Un poème. Cet objet en formation — Le poème comme travail —
Un classique.
Les vagues mouillées d’Homère, non
pas nos vagues mouillées, mais, dans
ces deux mots, assez d’associations pour rendre un contexte capable de
s’étendre depuis son lieu jusqu’au présent. Parce qu’il y a, même si les
significations changent, une étiquette linguistique, une archive qui peut
rester claire pour nous comme image d’un contexte passé — le contexte tel qu’à
l’origine il signifia — ou bien, si l’on ne peut y croire, un équilibre atteint
— ou du moins le passé que nous ne pouvons même deviner, mais qui atteint un
équilibre de sens déterminé par les significations nouvelles surgissant dans le
mot à mot.
Un poème : un contexte associé à une forme « musicale »,
musicale entre guillemets puisqu’il ne s’agit pas de notes, mais de mots plus
variables que les variables et employés à l’extérieur comme à l’intérieur du
contexte pour une référence communicative.
Impossible de communiquer autre chose
que des singularités — historiques et contemporaines — des choses, des êtres
humains comme choses, leur appareillage de capillaires et de veines entrelaçant
les événements, les circonstances, et s’entrelaçant avec eux. Le mot
révolutionnaire, s’il doit accomplir sa révolution, ne peut se libérer d’une
référence. Il n’est pas infini. Mais infini est un terme.

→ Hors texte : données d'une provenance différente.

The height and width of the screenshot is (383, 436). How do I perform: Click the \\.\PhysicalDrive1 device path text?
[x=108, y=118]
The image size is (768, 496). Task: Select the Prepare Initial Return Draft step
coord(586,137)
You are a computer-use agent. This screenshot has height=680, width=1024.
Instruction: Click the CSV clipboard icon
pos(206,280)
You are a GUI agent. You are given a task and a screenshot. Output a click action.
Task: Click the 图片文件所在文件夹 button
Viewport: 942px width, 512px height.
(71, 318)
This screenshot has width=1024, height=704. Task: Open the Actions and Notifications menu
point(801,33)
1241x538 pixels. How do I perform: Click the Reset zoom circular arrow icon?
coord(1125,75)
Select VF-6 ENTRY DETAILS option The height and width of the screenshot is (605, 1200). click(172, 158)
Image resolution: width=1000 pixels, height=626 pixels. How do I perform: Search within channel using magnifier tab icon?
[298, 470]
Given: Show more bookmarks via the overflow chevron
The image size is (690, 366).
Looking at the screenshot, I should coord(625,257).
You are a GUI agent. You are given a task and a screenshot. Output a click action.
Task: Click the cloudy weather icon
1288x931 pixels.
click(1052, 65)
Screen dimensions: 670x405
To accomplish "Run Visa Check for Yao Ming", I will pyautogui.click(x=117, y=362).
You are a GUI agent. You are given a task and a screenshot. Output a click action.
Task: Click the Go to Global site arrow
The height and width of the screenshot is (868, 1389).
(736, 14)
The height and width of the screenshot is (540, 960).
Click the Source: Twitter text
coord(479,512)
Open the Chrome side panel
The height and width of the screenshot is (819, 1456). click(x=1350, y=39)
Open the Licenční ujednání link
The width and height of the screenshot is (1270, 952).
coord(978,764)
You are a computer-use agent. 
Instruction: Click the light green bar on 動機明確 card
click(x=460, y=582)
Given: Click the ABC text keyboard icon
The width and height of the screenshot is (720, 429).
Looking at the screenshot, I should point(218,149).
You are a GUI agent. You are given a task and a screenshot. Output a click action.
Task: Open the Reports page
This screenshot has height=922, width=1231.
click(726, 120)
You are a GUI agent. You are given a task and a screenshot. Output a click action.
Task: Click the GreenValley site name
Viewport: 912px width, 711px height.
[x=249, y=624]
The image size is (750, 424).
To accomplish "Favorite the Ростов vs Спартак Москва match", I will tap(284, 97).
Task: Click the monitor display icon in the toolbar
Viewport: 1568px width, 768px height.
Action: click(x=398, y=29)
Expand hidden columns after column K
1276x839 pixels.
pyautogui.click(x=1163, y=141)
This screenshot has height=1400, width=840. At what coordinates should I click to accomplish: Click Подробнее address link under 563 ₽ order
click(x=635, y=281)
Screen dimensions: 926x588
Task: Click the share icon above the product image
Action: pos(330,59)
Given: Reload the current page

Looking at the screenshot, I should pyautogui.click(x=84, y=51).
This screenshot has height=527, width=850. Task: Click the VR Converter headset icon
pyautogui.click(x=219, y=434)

L’ordre, pour toute poésie, consiste à s’approcher d’un état de musique où les idées s’offrent aux sens et à l’intelligence, dénuées de toute intention prédatrice. Un dur travail, comme le savent les poètes, qui s’évertuent à réconcilier les principes contrastés des faits. Dans la poésie, le poète ne cesse de rencontrer les faits, qui semblent faire obstacle à la musique en cours de route, bien que ni musique ni mouvement ne puissent exister sans eux, sans les faits qui leur sont propres. Matière première, pour parler vite, qui attend le sceau de la forme. Les poèmes ne sont que des actes exercés sur les singularités. Et par cette seule activité ils deviennent eux-mêmes des singularités — c’est-à-dire des poèmes.
Louis Zukofsky, Un Objectif & deux autres essais, traduit de l’américain par Pierre Alféri, Un Bureau sur l’Atlantique / Éditions Royaumont, 1989, p. 18-19 et p. 23.